The High School Days

High school had it’s up’s and down’s for me. I met the people who would eventually become my dearest friends at Diman Regional, and I also had to deal with the douchebaggery the “cool kids” had oozing out of every orifice. When you put it that way, it was probably not unlike your own high school experience. The fact that I have an entire website about myself should probably clue you into the fact that I was one of the “nerds”. In fact, I think more people knew me as “The smart kid” (or alternatively, “The yoyo kid”) than by my real name. I wasn’t a fan of it then, but i’m ok with it now (people could have called me worse things!).

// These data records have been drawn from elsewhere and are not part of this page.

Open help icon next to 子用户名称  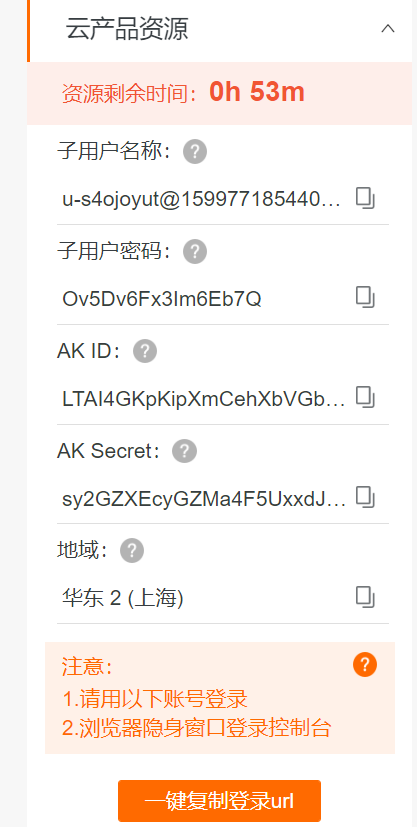195,152
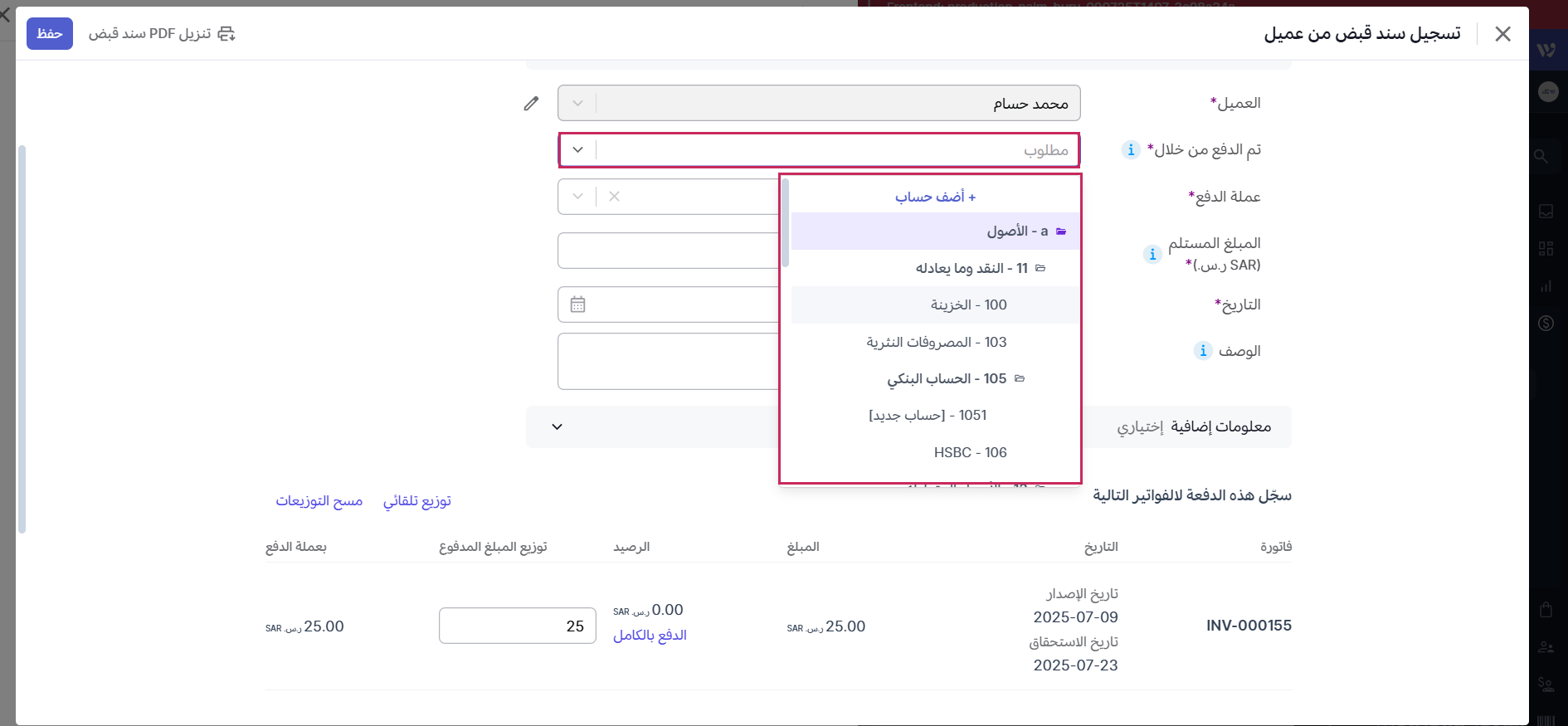Click الدفع بالكامل pay in full link
Image resolution: width=1568 pixels, height=726 pixels.
(650, 636)
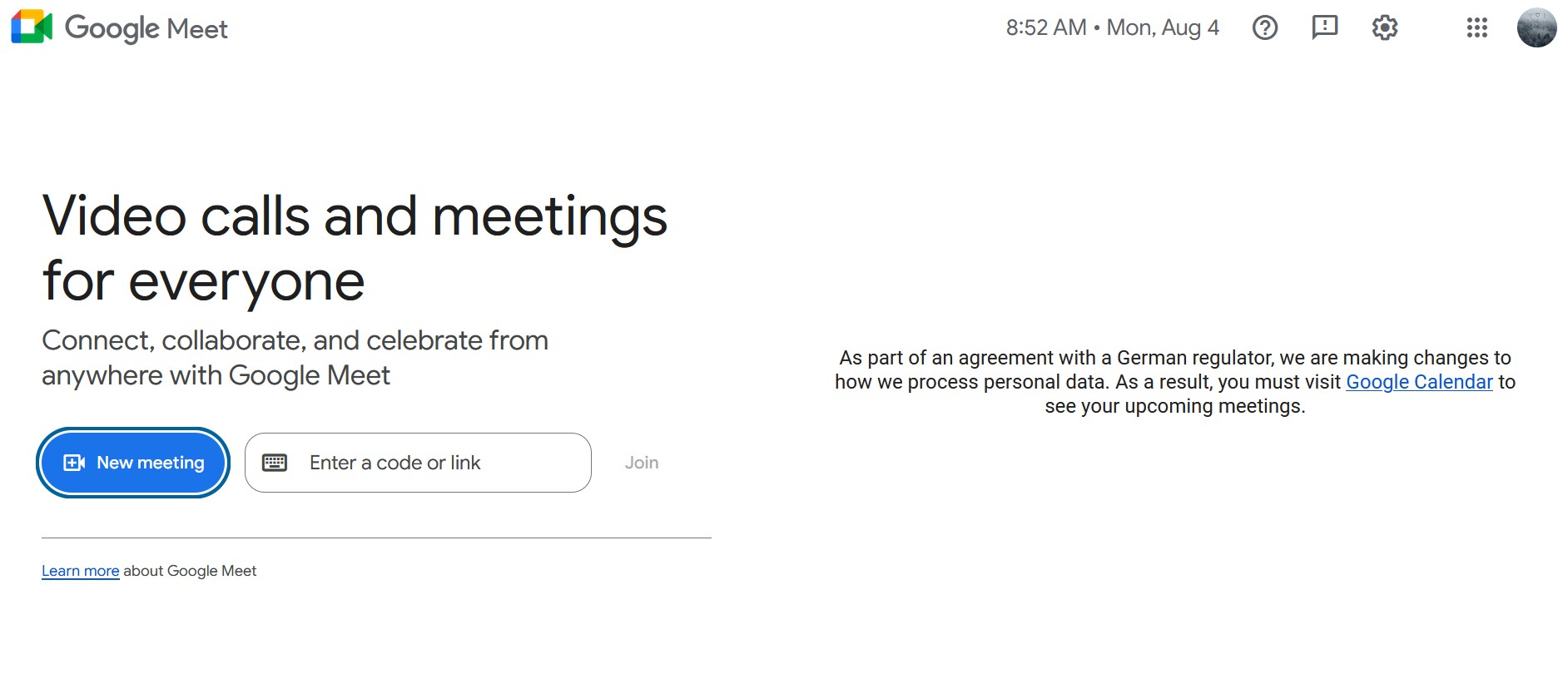The height and width of the screenshot is (684, 1568).
Task: Open the Help question mark icon
Action: (1264, 28)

Aside from having possibly the longest high school name in the history of high school, Dimanregionalvocationaltechnicalhighschool was, as the name implies, a vocational (or “technical”) high school. That means that we studied a technical trade in addition to traditional academics.  It was a pretty sweet deal: alternating two weeks of boring academics, and two weeks of “shop”. I was in Drafting shop, which to most high school students would be a total snooze fest, but I enjoyed it, and I was good at it. In Junior year, those  ”two weeks of shop” turned into “two weeks of work”. Instead of going to school, I went and worked at a civil engineering firm drafting structural engineering plans. Having previously worked at Wal Mart (where I met my darling Valerie) this was a cool job at first, but I quickly found that I despised what I was doing, and decided on a new career direction when I entered college.

The YoYo Days

I grew up like most kids, addicted to video games and little league. But one day around the age of ten, I picked up a yoyo, and my life got turned up and down..or upside down, however that saying goes.  After a couple years of practice I became pretty much the best yoyo player on earth ever*, got paid big bucks to throw down at KB-Toys in local malls, made a hit yoyo training video (Huge in Japan, trust me), and traveled the country on Yomega’s dime. It was a pretty sweet gig actually, sometimes I wonder why It all came to a stop. But you know, kids grow, and in high school playing with toys is somewhat frowned upon (although surprisingly free trips to Hawaii are a big hit with the ladies, who’d have thought?). By this time I’m about 15-16 years old, and I had to deal with that silly high school problem, so the yoyos (all 300 of them) got put into some boxes, some bags, some drawers, under my bed, in the…you get the point, i had a lot of yoyos.